Then, where to read more about this? People who built autograd and other frameworks like Pytorch, mxnet, etc. should have learnt them in details somewhere. Where? AFAIK mxnet came out of academia (probably CMU).
Here's what you do: you watch this video of Andrew Karpathy [1] called "Becoming a backprop ninja". Then you pick up a function that you like and implement this backprop (which is a different way of saying reverse mode automatic differentiation) using just numpy. If you use some numpy broadcasting, an np.sum, some for-loops, you'll start getting a good feel for what's going on.
Then you can go and read this fabulous blog post [2], and if you like what you see, you go to the framework built by its author, called Small Pebble [3]. Despite the name, it's not all that small. If you peruse the code you'll get some appreciation of what it takes to build a solid autodiff library, and if push comes to shove, you'll be able to build one yourself.

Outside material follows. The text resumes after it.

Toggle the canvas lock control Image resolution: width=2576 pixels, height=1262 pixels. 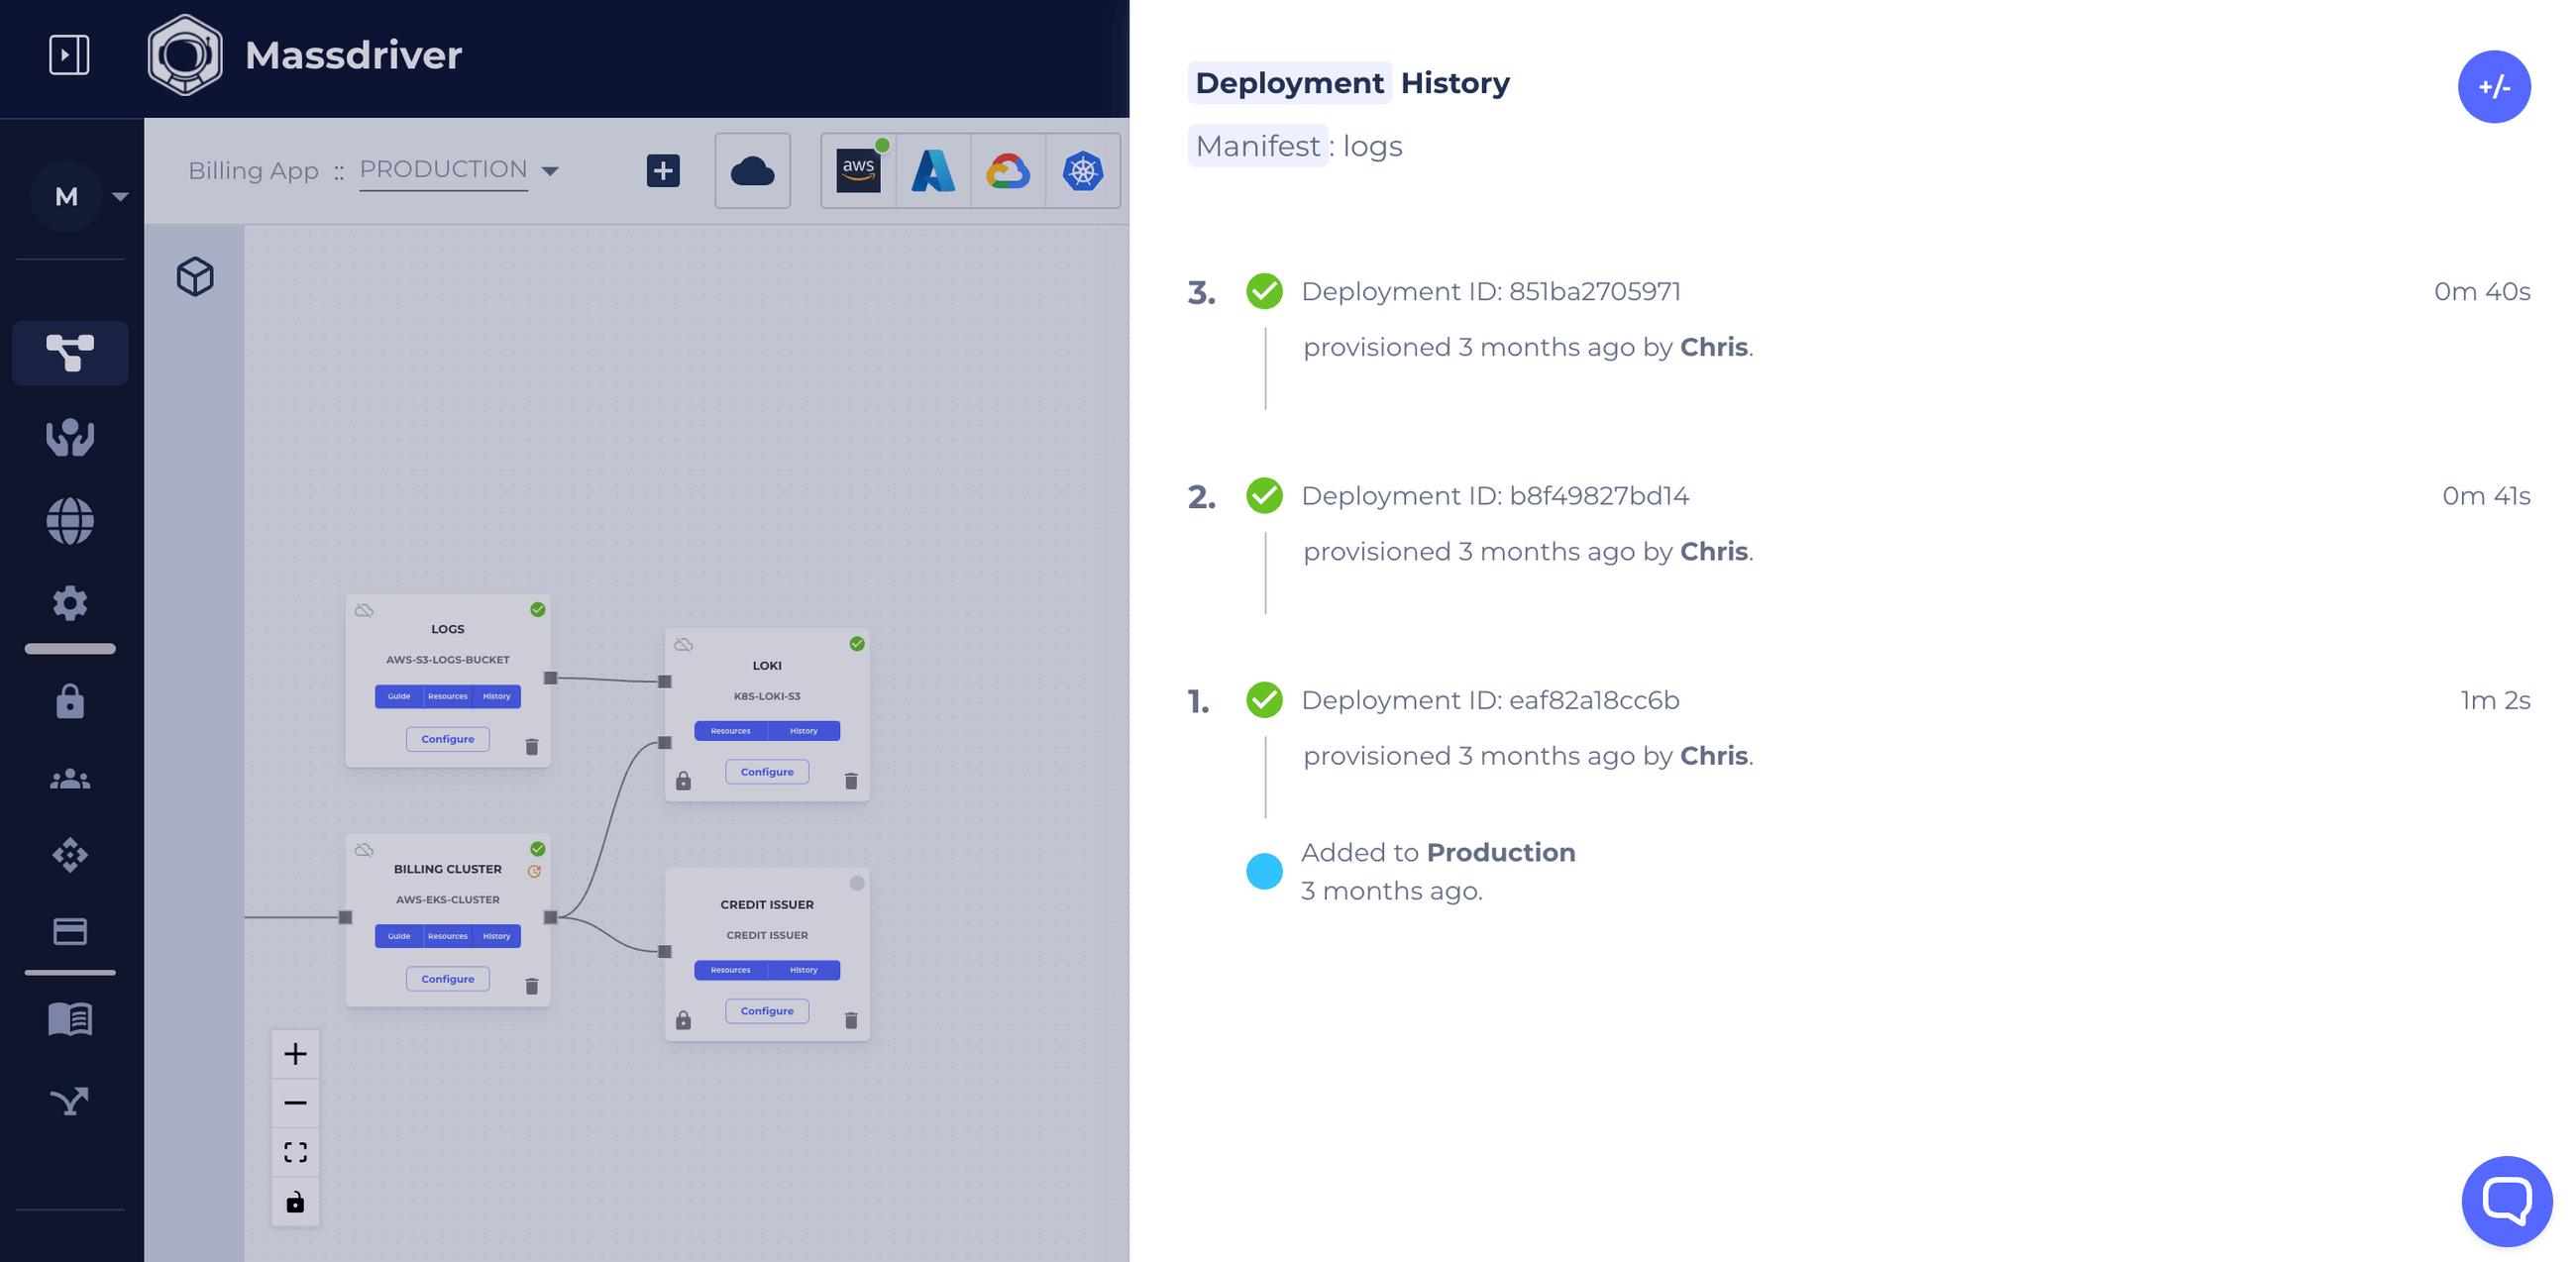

I don't have a great answer. Most modern descriptions are shallow and/or unclear. My favorite discussions were actually in Werbos's original papers.
A nice overview was Backpropagation through time: what it does and how to do it, 1990. The rule itself is stated very clearly there, but without proof. The proof can be found in Maximizing long-term gas industry profits in two minutes in lotus using neural network methods, 1989 (which I believe was copied over from his earlier thesis, which I could never find a copy of).